[EXCERPTED TEXT]

Cell Metabolism. 16 July 2015. [Epub ahead of print]


August 3, 2015
Breakfast and Type 2 Diabetes: New research indicates that when type 2 diabetics skip breakfast, their blood glucose rise after lunch and dinner is much greater than when they consume breakfast. Eating a good breakfast that includes good protein sources seems to keep things on a more even keel throughout the day, especially for people with type 2 diabetes.
Diabetes Care. 2015 Jul 28. [Epub ahead of print]


August 19, 2015
Vitamin D and Fall Prevention: Vitamin D helps to maintain muscle structure and function and some studies report that vitamin D supplementation may reduce the risk of falls - especially in elderly people. A small single-blind study conducted with older participants in the Meals on Wheels program found that supplementation improved vitamin D status and helped to reduce falling.
J Am Geriatr Soc. 2015 Aug 16. [Epub ahead of print]


August 20, 2015
Coffee and Colon Cancer Recovery: A study of 953 people recovering from stage III colon cancer found that those who consumed four or more cups of regular coffee per day had significantly less recurrence of their cancer. Tea and decaffeinated coffee consumption did not have any association with cancer recurrence.
J Clin Oncology, August 2015. [Epub ahead of print]


August 28, 2015
Protein and Cardiovascular Health: Several amino acids from protein foods such as glutamic acid, arginine, glycine, cysteine, and histidine are known to modulate blood levels of nitric oxide which relaxes blood vessels and lowers blood pressure. Consequently, it is not too surprising that a recent UK study of about 2000 female twins found that the intake of protein and specific amino acids was associated with reduced arterial stiffness and lower blood pressure. The researchers stated that this beneficial effect was similar in magnitude to established lifestyle risk factors such as physical activity and not smoking.

[/EXCERPTED TEXT]

#### [WHAT YOU SHOULD DO]
Reproduce the passage of the nutrition research notes between "Diabetes Care. 2015" and "with cancer recurrence.", inclusive, word for word.

[DATA EXCERPT]

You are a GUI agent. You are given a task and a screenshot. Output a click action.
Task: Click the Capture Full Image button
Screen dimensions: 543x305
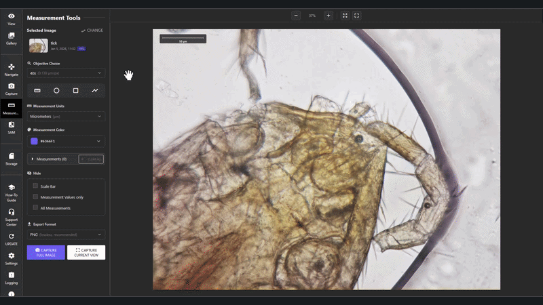click(46, 252)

[/DATA EXCERPT]

#### [ANSWER AREA]
Diabetes Care. 2015 Jul 28. [Epub ahead of print]


August 19, 2015
Vitamin D and Fall Prevention: Vitamin D helps to maintain muscle structure and function and some studies report that vitamin D supplementation may reduce the risk of falls - especially in elderly people. A small single-blind study conducted with older participants in the Meals on Wheels program found that supplementation improved vitamin D status and helped to reduce falling.
J Am Geriatr Soc. 2015 Aug 16. [Epub ahead of print]


August 20, 2015
Coffee and Colon Cancer Recovery: A study of 953 people recovering from stage III colon cancer found that those who consumed four or more cups of regular coffee per day had significantly less recurrence of their cancer. Tea and decaffeinated coffee consumption did not have any association with cancer recurrence.